▶ [Gestellte Aufgabe 1]:
Fassen Sie im nachstehenden Text über Karrierewege in der Wissenschaft den Absatz, der mit „Überraschenderweise ist das Alter“ beginnt, in knappen Stichpunkten zusammen und bewahren Sie dabei seine wesentlichen Aussagen.
▶ [Gestellte Aufgabe 2]:
Schreiben Sie den unten stehenden Text über Karrierewege in der Wissenschaft im Anschluss an seinen letzten Satz weiter.

▶ [Angezeigter Text]:
#####
Hintergrund

Eine entfristete Position im deutschen Wissenschaftssystem zu erlangen, ist für Wissenschaftler:innen ein schwieriger Weg. Dies zeigt wieder die jüngst unter dem Hashtag #IchBinHanna entbrannten Debatte um gute und faire Karrierebedingungen (Bahr et al., 2022). Entgegen der Prämisse der „Bestenauslese“, d. h. die beste Kandidatin oder den besten Kandidaten für eine bestimmte Position auszuwählen, zeigen Forschungen, dass auch individuelle Charakteristika (z. B. Geschlecht, Migrationshintergrund oder soziale Klassenzugehörigkeit) eine Rolle dabei spielen, wer eine entfristete Position in der Wissenschaft bekommt. Dies betrifft z. B. eine Professur an einer Universität bzw. an einer Hochschule für angewandte Forschung (HAW) oder eine entfristete Postdoktorandenstelle (Lutter & Schröder, 2014). Dahinter liegen Ungleichbehandlungen bzw. Diskriminierungen aufgrund herrschender Vorurteile und stereotype Wahrnehmungen über bestimmte soziale Gruppen, die allein aufgrund ihrer Gruppenzugehörigkeit z. B. als weniger kompetent oder weniger geeignet für eine Stelle angesehen werden. 

Überraschenderweise ist das Alter einer Wissenschaftlerin oder eines Wissenschaftlers ein selten diskutiertes Thema (Ordemann & Naegele, 2024), wenn es darum geht zu erklären, warum die hinter der „Bestenauslese“ stehende wissenschaftliche Exzellenz und individuelle Leistung im sogenannten „race for tenure“ nicht ausreichen (Hüther & Krücken 2018). Es ist voranzustellen, dass jede:r Wissenschaftler:in neben dem „chronologischen“ auch ein „akademisches Alter“ besitzt, also die Zeit, die eine Person im Wissenschaftsbetrieb verbracht hat. In diesem Prozess können unterschiedliche Zählweisen zugrunde gelegt werden: die Zeit in der Wissenschaft kann beispielsweise mit Aufnahme des Studiums beginnen oder erst nach Abschluss der Promotion. Das akademische Alter ist dabei nicht zwingend mit dem chronologischen Alter identisch. Es ist durchaus möglich, dass zwei Wissenschaftler:innen das gleiche akademische Alter haben, aber im Abstand eines Jahrzehnts voneinander geboren wurden (Milojević, 2012).
#####
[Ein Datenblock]
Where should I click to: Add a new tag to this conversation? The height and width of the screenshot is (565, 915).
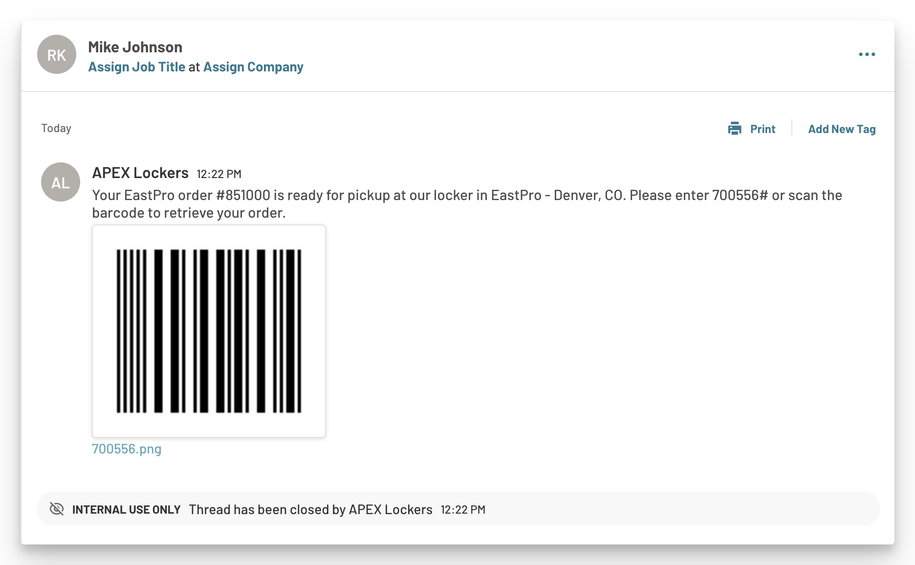[x=841, y=129]
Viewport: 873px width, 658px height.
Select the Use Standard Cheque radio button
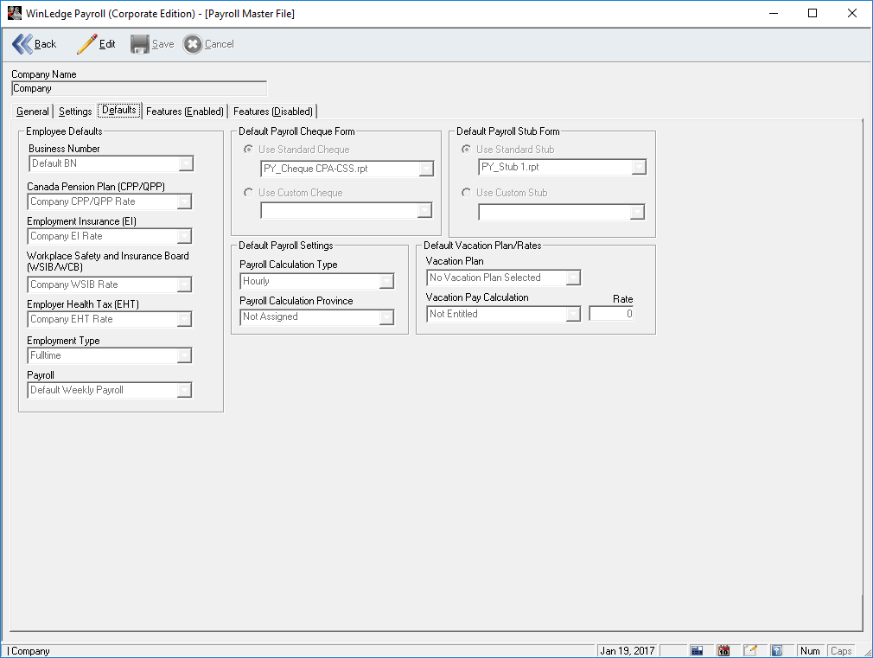point(249,150)
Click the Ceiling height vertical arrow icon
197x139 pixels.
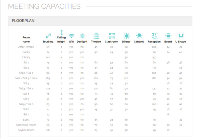pyautogui.click(x=61, y=33)
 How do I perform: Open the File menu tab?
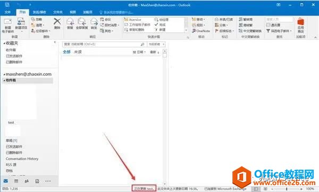[7, 12]
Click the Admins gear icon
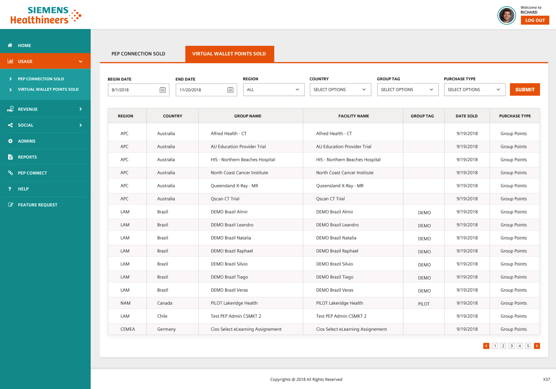Image resolution: width=556 pixels, height=389 pixels. point(10,141)
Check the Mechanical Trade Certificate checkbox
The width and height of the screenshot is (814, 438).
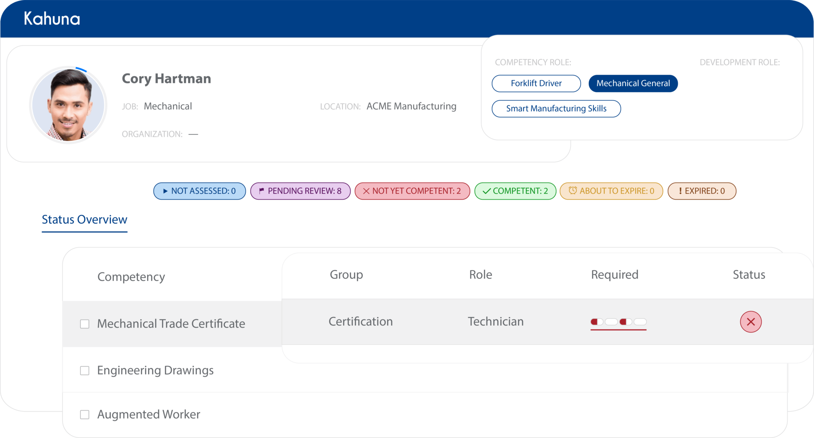click(85, 324)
#####
▶ [Erwartete Ausgabe 1]:
- Das Alter von Wissenschaftler:innen wird selten thematisiert, wenn erklärt werden soll, warum Exzellenz und individuelle Leistung im „race for tenure“ nicht ausreichen.
- Neben dem chronologischen gibt es ein akademisches Alter, also die im Wissenschaftsbetrieb verbrachte Zeit.
- Dieses kann unterschiedlich gezählt werden, etwa ab Studienbeginn oder erst ab Abschluss der Promotion.
- Akademisches und chronologisches Alter müssen nicht übereinstimmen: Zwei Personen mit gleichem akademischem Alter können ein Jahrzehnt auseinander geboren sein.

▶ [Erwartete Ausgabe 2]:
Entfristete Stellen im deutschen Wissenschaftssystem sind rar. Durch die Regulierung bzw. Befristung von Arbeitsverträgen durch das Wissenschaftszeitvertragsgesetz (WissZeitVG) besteht nicht nur eine große Konkurrenz unter den potenziellen Kandidat:innen. Auch das Zeitfenster zum Erhalt einer entfristete Stelle ist begrenzt. Daraus folgt, dass Wissenschaftler:innen dazu angehalten sind, bereits zu Beginn ihrer akademischen Laufbahn hoch produktiv zu sein (Jungbauer-Gans & Gross, 2013), um den für den akademischen Arbeitsmarkt notwendige wissenschaftliche Ressourcen zu akkumulieren (Laudel & Gläser, 2008; Auspurg et al., 2017). Sollten jedoch neben der individuellen Produktivität und der eigenen wissenschaftlichen Exzellenz weitere individuelle Faktoren – wie das Geschlecht, die soziale und ethnische Herkunft oder das Alter – bei der Entfristung eine Rolle spielen, kann dies nicht nur nachteilig für betreffende Personen sein, sondern auch für die Wissenschaft als Ganzes. Dies ist bspw. der Fall, wenn eine bestimmte soziale Gruppe (und damit auch deren Lebensrealitäten und Sichtweisen) unterrepräsentiert ist bzw. von der Möglichkeit langfristiger Karrieren in der Wissenschaft systematisch ausgeschlossen wird (Naegele & Ordemann, im Erscheinen). 

Vor diesem Hintergrund widmet sich das Forschungsvorhaben #IchBinHannelore der Bedeutung und dem Einfluss von „akademischem“ und „chronologischem“ Alter in wissenschaftlichen Karrieren. In einem ersten Schritt wurden im Rahmen von zwei Forschungspapieren (Ordemann & Naegele, 2024; Naegele & Ordemann, 2023) die Karrierewege von Wissenschaftler:innen, die bei ihrem Promotionsabschluss über vierzig Jahre alt waren, mit denen von jüngeren Promovierten verglichen. Es zeigte sich, dass ältere Promovierte schneller eine entfristete Stelle erreichen als ihre jüngeren Kolleg:innen, dies jedoch auf anderen Karrierewegen tun (z.B. eher als Professor:in an einer Hochschule für angewandte Wissenschaften als an einer Universität). Mit Blick auf mögliche Ungleichbehandlungen aufgrund des Alters ist daher eher auf eine positive Altersdiskriminierung im Wissenschaftssystem zu schließen, wenngleich dies nicht für alle Karriereoptionen in der Wissenschaft gleichermaßen gilt.

Eine aktuell laufenden qualitative Studie sollen jetzt in einem zweiten Schritt die Motive für den Start und den Verbleib in einer Wissenschaftskarriere von älteren Promovierten näher untersuchen. Im Fokus steht dabei die Frage, wie ältere Promovierte die eigenen Karrierebedingungen und -chancen im Wissenschaftssystem erlebt haben bzw. erleben. Mehr Informationen zur Studie und zur Möglichkeit an der Studienteilnahme finden Sie hier.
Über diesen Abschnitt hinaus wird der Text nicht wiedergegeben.